2.1.2 Inapproximability Result.

Here, we provide the hardness results of the ada-GPM problem. Our stronger result of inapproximability is shown in the following.

Theorem 1

ada-GPM problem on a partially observed network cannot be approximated within any finite factor. Here, the inapproximability is with respect to the optimal solution obtained when the underlying network is known.

To see this, we construct classes of instances of the problems that there is no approximation algorithm with finite factor.

We construct a class of instances of the probing problems as illustrated in Figure 7a. Each instance in this class has: a single fully probed node in black $b_{1}$ , $n$ observed nodes in gray each of which has an edge from $b_{1}$ and one of the observed nodes, namely $g^{*}$ varying between different instances, having $m$ connections to $m$ unknown nodes in white. Thus, the partially observed graph contains $n+1$ nodes, one fully probed and $n$ observed nodes which are selectable, while the underlying graph has in total of $n+m+1$ nodes. Each instance of the family has a different $g^{*}$ that $m$ unknown nodes are connected to. We now prove that in this class, no algorithm can give a finite approximate solution for the two problem.

First, we observe that for any $k\geq 1$ , the optimal solution which probes the nodes with connections to unknown nodes has the optimal value of $m$ newly explore nodes, denoted by $OPT=m$ . Since any algorithm will not be aware of the number of connections that each gray node has, it does not know that $g^{*}$ leads to $m$ unobserved nodes. Thus, the chance that an algorithm selects $g^{*}$ is small and thus, can perform arbitrarily bad. Our complete proof is presented in the supplementary material.

3 Learning the Best Probing Strategy

Due to the hardness of ada-GPM that no polynomial time algorithm with any finite approximation factor can be devised unless $P=NP$ , an efficient algorithm that provides good guarantee on the solution quality in general case is unlikely to be achievable. This section proposes our machine learning based framework to tackle the ada-GPM problem. Our approach considers the cases that in addition to the probed network, there is a reference network with similar characteristics and can be used to derive a good strategy.

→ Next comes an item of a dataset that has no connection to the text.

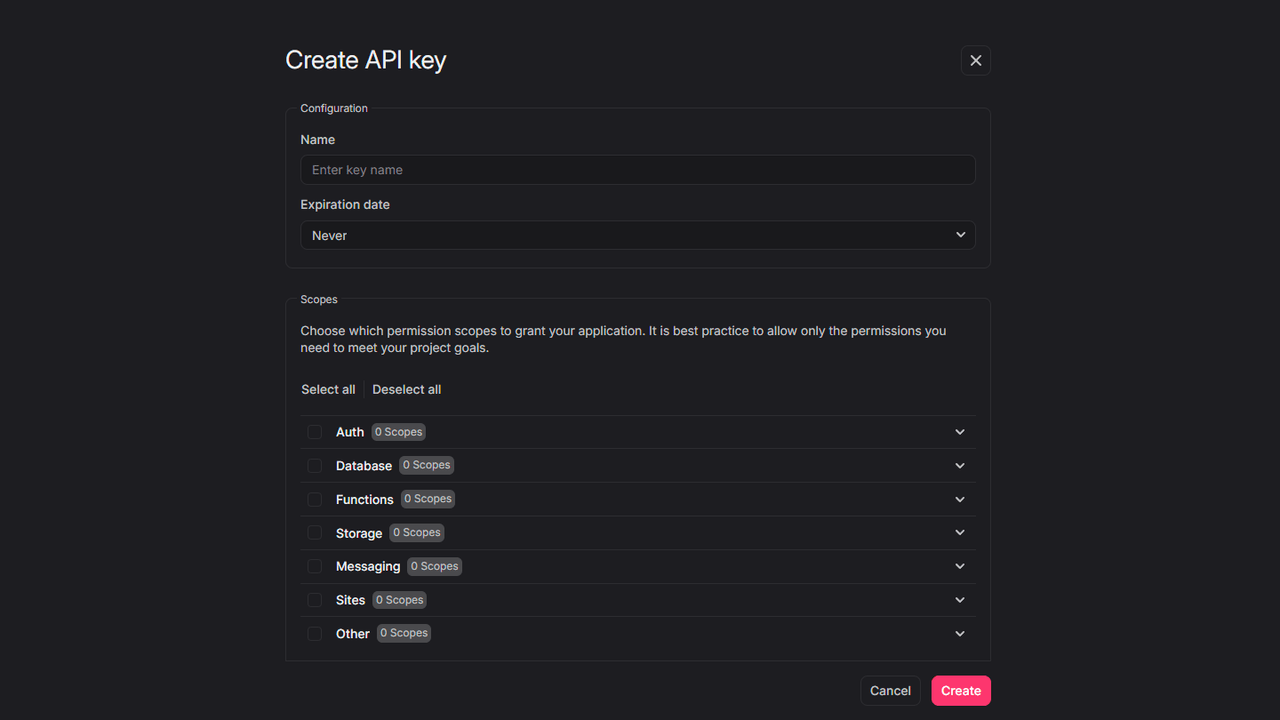The image size is (1280, 720).
Task: Expand the Storage scopes section
Action: tap(959, 532)
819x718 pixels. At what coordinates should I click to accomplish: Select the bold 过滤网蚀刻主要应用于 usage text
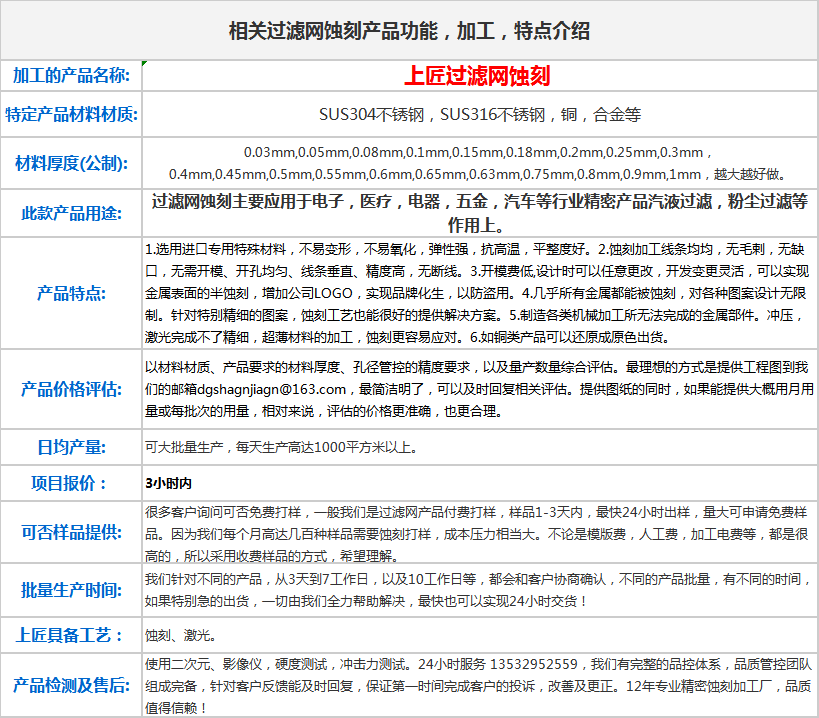click(x=480, y=212)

Designing such a machine learning framework is challenging due to three main reasons: 1) what should be selected as learning samples, e.g., (incomplete) subgraphs or (gray) nodes and how to generate them? (Subsec. 3.1); 2) what features from incomplete subnetwork are useful for learning? (Subsec. 3.2) and 3) how to assign labels to learning samples to indicate the benefit of selecting that node in long-term, i.e., to account for future probes?(Subsec. 3.2).

Overview. The general framework, which is depicted in Figure 3, contains four steps: 1) Graph sampling which generates many subnetworks from $G^{r}$ where each subnetwork is a sampled incomplete network with black, gray and white nodes; each candidate gray node in each sampled subnetwork creates a data point in our training data; 2) Data labeling which labels each gray node with their long-term probing benefit; 3) Training a model to learn the probing benefit of nodes from the features and 4) Probing the targeted network guided by the trained machine learning model.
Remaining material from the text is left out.